How is it going lately for the new Atlantic Coast Conference coaches? Not well.

On Saturday afternoon when Miami (2-3, 0-1) visits Virginia Tech (2-4, 1-2) in Blacksburg, Va., it will be a matchup of two teams mired in three-game losing streaks.

Last weekend, while Miami was falling at home to North Carolina, 27-24, Virginia Tech was on the wrong side of a 45-29 verdict at Pittsburgh.

The Hokies’ loss was most humbling as they surrendered 320 yards and six touchdowns to Panthers back Israel Abanikanda. It was the most rushing yards a player has ever rolled up in one game against Tech.

“We missed a couple of tackles that were critical that led to explosive runs,” Pry said. “Anytime you let the ball outside your defense, you’ve got issues. We didn’t edge the defense well enough.”

Help is on the way for Virginia Tech’s edge defense, however, as linebacker Alan Tisdale makes his first appearance this year after clearing up an unspecified eligibility issue.

Tisdale shores Tech up at will linebacker, a trouble spot for this year, according to Pry. Tisdale is one of the most experienced Hokies, registering 195 tackles over the past three seasons.

Helping boost the Hokies offense is Malachi Thomas. The running back, who missed the first five games with a leg injury, produced 84 yards and a touchdown on 15 carries in his return against Pitt.

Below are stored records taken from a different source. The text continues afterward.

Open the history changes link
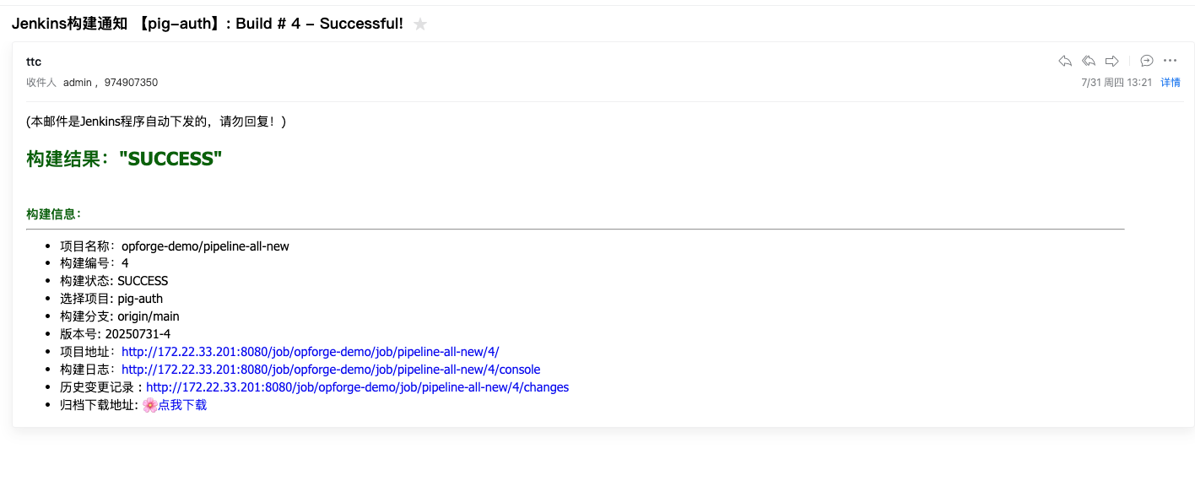Viewport: 1195px width, 497px height. point(357,387)
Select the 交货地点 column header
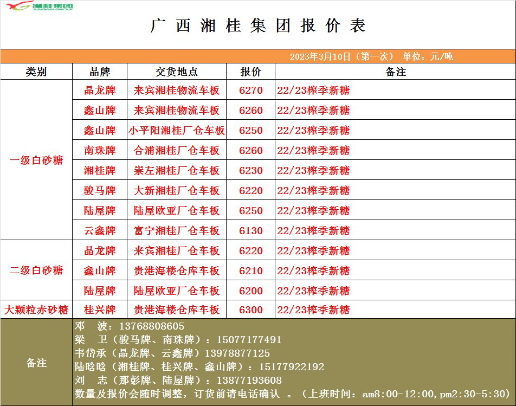 [177, 72]
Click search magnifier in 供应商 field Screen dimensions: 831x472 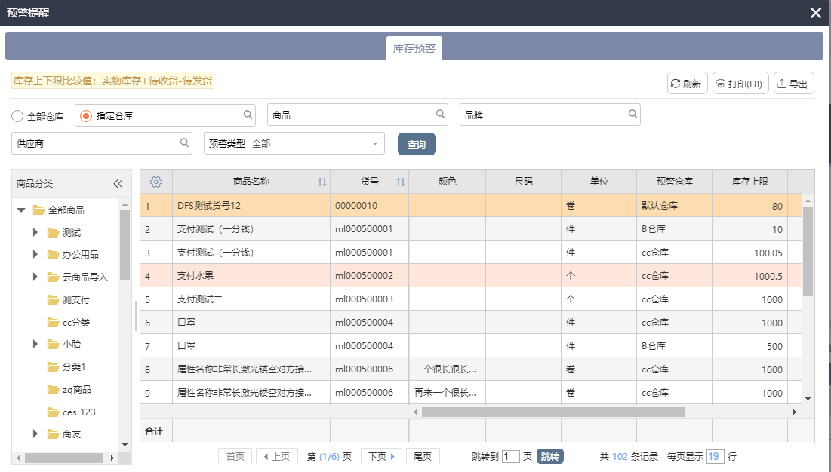pyautogui.click(x=184, y=143)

The positive last week for Miami was the play of quarterback Tyler Van Dyke, who passed for 496 yards and three touchdowns. At a school with a long list of quality quarterbacks, Van Dyke’s passing yardage was the second most in program history.

It was a nice rebound after Van Dyke struggled in a 45-31 loss to Middle Tennessee State, throwing interceptions on his first two passes — including a pick-six that gave the Blue Raiders the lead for good. By the third quarter, Van Dyke had been benched.

Cristobal said he looks for a strong start at Virginia Tech. During the three-game skid the Hurricanes have not held a lead.

“I wish it came bottled up and you pour it out there and you knew what you were going to get,” Cristobal said. “You want to make sure your team is mentally revved up, but not anxious. Anxiety is the killer of peak performance. We really do spend a lot of time on mental preparation.”